Aim:
Rewrite these lines with "Clear button" changed to "Reset button" and everything else left as it is.

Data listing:
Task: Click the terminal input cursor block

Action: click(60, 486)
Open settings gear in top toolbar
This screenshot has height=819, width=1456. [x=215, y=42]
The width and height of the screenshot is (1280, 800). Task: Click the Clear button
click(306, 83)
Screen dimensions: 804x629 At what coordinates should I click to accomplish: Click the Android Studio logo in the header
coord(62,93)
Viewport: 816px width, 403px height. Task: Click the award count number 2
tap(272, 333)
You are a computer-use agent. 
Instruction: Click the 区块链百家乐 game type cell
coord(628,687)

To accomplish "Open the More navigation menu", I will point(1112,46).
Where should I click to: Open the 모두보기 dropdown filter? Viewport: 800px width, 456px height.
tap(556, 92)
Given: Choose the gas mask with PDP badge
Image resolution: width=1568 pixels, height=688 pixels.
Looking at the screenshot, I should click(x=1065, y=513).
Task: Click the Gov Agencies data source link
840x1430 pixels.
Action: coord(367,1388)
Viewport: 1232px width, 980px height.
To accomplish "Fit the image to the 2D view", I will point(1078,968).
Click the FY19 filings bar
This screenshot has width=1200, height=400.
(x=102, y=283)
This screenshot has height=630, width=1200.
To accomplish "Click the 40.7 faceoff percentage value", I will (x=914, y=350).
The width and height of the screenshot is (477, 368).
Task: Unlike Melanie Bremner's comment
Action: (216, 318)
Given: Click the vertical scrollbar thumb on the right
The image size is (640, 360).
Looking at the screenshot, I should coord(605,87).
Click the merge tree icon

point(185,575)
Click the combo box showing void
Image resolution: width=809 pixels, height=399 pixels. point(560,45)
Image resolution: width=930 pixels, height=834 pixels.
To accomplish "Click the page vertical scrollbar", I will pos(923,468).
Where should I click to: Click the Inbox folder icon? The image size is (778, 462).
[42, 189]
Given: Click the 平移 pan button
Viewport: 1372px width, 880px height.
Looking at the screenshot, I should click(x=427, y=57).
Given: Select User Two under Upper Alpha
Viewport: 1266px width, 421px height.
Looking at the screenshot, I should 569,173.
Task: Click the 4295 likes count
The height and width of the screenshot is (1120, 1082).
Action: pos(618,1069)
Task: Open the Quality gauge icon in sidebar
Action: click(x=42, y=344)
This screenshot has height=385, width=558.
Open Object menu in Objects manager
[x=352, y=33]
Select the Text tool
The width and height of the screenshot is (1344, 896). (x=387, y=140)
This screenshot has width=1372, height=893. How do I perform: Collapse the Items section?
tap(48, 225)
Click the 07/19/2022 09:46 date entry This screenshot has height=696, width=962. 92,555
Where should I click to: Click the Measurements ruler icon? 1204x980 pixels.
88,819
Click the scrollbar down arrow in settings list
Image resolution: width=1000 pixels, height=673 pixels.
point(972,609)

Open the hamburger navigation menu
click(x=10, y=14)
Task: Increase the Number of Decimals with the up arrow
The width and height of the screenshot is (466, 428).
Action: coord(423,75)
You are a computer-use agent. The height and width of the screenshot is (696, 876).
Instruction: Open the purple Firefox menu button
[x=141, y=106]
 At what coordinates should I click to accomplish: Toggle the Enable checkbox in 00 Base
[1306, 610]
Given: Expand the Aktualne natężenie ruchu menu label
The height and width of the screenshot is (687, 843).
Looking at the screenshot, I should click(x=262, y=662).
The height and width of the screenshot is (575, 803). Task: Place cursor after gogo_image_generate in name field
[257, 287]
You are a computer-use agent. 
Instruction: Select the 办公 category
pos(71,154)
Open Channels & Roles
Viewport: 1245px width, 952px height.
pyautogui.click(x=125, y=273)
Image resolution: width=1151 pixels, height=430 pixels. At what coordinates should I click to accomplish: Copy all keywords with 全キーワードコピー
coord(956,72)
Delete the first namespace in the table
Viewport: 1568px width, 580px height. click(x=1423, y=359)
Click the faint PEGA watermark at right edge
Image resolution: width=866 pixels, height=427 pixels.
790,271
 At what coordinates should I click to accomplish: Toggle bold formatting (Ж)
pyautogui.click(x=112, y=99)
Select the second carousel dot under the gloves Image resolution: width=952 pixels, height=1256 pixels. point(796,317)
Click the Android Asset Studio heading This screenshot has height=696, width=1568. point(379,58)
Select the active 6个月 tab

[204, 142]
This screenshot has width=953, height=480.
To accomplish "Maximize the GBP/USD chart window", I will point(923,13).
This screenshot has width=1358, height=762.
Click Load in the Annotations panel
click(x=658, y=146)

Written solution:
Task: Click the terminal input cursor block

Action: click(60, 486)
Open settings gear in top toolbar
This screenshot has height=819, width=1456. [x=215, y=42]
The width and height of the screenshot is (1280, 800). Task: Click the Reset button
click(306, 83)
Screen dimensions: 804x629 At what coordinates should I click to accomplish: Click the Android Studio logo in the header
coord(62,93)
Viewport: 816px width, 403px height. Task: Click the award count number 2
tap(272, 333)
You are a computer-use agent. 
Instruction: Click the 区块链百家乐 game type cell
coord(628,687)

To accomplish "Open the More navigation menu", I will point(1112,46).
Where should I click to: Open the 모두보기 dropdown filter? Viewport: 800px width, 456px height.
tap(556, 92)
Given: Choose the gas mask with PDP badge
Image resolution: width=1568 pixels, height=688 pixels.
Looking at the screenshot, I should click(x=1065, y=513).
Task: Click the Gov Agencies data source link
840x1430 pixels.
Action: coord(367,1388)
Viewport: 1232px width, 980px height.
To accomplish "Fit the image to the 2D view", I will point(1078,968).
Click the FY19 filings bar
This screenshot has width=1200, height=400.
(x=102, y=283)
This screenshot has height=630, width=1200.
To accomplish "Click the 40.7 faceoff percentage value", I will (x=914, y=350).
The width and height of the screenshot is (477, 368).
Task: Unlike Melanie Bremner's comment
Action: (216, 318)
Given: Click the vertical scrollbar thumb on the right
The image size is (640, 360).
Looking at the screenshot, I should coord(605,87).
Click the merge tree icon

point(185,575)
Click the combo box showing void
Image resolution: width=809 pixels, height=399 pixels. point(560,45)
Image resolution: width=930 pixels, height=834 pixels.
To accomplish "Click the page vertical scrollbar", I will pos(923,468).
Where should I click to: Click the Inbox folder icon? The image size is (778, 462).
[42, 189]
Given: Click the 平移 pan button
Viewport: 1372px width, 880px height.
Looking at the screenshot, I should click(x=427, y=57).
Given: Select User Two under Upper Alpha
Viewport: 1266px width, 421px height.
Looking at the screenshot, I should 569,173.
Task: Click the 4295 likes count
The height and width of the screenshot is (1120, 1082).
Action: pos(618,1069)
Task: Open the Quality gauge icon in sidebar
Action: click(x=42, y=344)
This screenshot has height=385, width=558.
Open Object menu in Objects manager
[x=352, y=33]
Select the Text tool
The width and height of the screenshot is (1344, 896). (x=387, y=140)
This screenshot has width=1372, height=893. How do I perform: Collapse the Items section?
tap(48, 225)
Click the 07/19/2022 09:46 date entry This screenshot has height=696, width=962. 92,555
Where should I click to: Click the Measurements ruler icon? 1204x980 pixels.
88,819
Click the scrollbar down arrow in settings list
Image resolution: width=1000 pixels, height=673 pixels.
point(972,609)

Open the hamburger navigation menu
click(x=10, y=14)
Task: Increase the Number of Decimals with the up arrow
The width and height of the screenshot is (466, 428).
Action: coord(423,75)
You are a computer-use agent. The height and width of the screenshot is (696, 876).
Instruction: Open the purple Firefox menu button
[x=141, y=106]
 At what coordinates should I click to accomplish: Toggle the Enable checkbox in 00 Base
[1306, 610]
Given: Expand the Aktualne natężenie ruchu menu label
The height and width of the screenshot is (687, 843).
Looking at the screenshot, I should click(x=262, y=662).
The height and width of the screenshot is (575, 803). Task: Place cursor after gogo_image_generate in name field
[257, 287]
You are a computer-use agent. 
Instruction: Select the 办公 category
pos(71,154)
Open Channels & Roles
Viewport: 1245px width, 952px height.
pyautogui.click(x=125, y=273)
Image resolution: width=1151 pixels, height=430 pixels. At what coordinates should I click to accomplish: Copy all keywords with 全キーワードコピー
coord(956,72)
Delete the first namespace in the table
Viewport: 1568px width, 580px height. click(x=1423, y=359)
Click the faint PEGA watermark at right edge
Image resolution: width=866 pixels, height=427 pixels.
790,271
 At what coordinates should I click to accomplish: Toggle bold formatting (Ж)
pyautogui.click(x=112, y=99)
Select the second carousel dot under the gloves Image resolution: width=952 pixels, height=1256 pixels. point(796,317)
Click the Android Asset Studio heading This screenshot has height=696, width=1568. point(379,58)
Select the active 6个月 tab

[204, 142]
This screenshot has width=953, height=480.
To accomplish "Maximize the GBP/USD chart window", I will point(923,13).
This screenshot has width=1358, height=762.
Click Load in the Annotations panel
click(x=658, y=146)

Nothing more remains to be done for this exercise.